I'm of two minds here. Either Senator Rangel is completely cornfuzzled by the Income Tax laws - which he himself helped write - or, he's trying to bamboozle someone into thinking he didn't understand what he was doing. Or rather, wasn't doing. Is he confused or trying to evade paying taxes? A sitting US Senator? The Chairman of the Ways and Means Committee?
Perhaps it's time, since Senator Rangel claims to not understand the very laws he is writing, for him to step down from the chairmanship. Perhaps it's time that we admit that if the tax laws are this confusing, it's time to scrap the system and start off fresh with something easier to understand. Like the Fair Tax.
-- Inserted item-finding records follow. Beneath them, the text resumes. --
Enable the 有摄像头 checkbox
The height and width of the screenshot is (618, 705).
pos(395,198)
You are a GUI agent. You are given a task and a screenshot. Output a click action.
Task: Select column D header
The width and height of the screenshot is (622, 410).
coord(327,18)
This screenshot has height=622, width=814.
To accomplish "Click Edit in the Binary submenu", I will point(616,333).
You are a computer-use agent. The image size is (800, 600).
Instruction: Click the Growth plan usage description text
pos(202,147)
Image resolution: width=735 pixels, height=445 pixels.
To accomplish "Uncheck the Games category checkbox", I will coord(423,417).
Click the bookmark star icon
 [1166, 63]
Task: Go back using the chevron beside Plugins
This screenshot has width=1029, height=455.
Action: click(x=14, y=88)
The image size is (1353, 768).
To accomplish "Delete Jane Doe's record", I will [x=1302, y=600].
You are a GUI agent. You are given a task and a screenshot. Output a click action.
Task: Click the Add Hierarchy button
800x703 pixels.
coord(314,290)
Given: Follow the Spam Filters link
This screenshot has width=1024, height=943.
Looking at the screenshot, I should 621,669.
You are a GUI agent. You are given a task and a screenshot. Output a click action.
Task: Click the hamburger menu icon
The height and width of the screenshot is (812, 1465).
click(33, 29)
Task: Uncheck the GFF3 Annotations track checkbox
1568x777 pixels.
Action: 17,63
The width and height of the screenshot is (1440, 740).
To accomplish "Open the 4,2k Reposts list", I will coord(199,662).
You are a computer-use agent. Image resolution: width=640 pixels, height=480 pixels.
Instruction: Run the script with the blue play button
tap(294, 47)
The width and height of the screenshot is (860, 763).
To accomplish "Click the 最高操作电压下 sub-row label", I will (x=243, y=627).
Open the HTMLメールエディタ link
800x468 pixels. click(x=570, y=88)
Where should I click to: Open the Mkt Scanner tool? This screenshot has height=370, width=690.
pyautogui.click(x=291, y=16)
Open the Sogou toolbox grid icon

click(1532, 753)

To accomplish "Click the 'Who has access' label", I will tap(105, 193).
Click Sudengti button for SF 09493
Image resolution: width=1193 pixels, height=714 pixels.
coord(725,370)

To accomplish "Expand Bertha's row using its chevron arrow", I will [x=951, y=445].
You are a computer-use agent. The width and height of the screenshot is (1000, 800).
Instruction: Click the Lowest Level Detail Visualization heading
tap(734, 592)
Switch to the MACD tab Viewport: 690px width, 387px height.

How much easier could the tax system be under the FairTax? You purchase something new and pay tax. You purchased used, such as a house or car, and pay no tax. You control the taxes you pay by the purchases you make.
No Federal payroll taxes taken from your paycheck, no forms to file, no records to keep. And you get a deposit into your bank account to pay the amount of tax (up to the poverty level) you would pay. You keep more of your paycheck, you don't file any paperwork, and you get a check to help pay some of your taxes.
And, all entitlement programs such as Medicare, Medicaid, and Social Security are fully funded. There will probably be enough to fund a heck of a universal health care system. Our economy would be booming, and we'd be the envy of the world.
What could be better? It would certainly be easier for Senator Rangel to understand. Senator Rangel? What say you?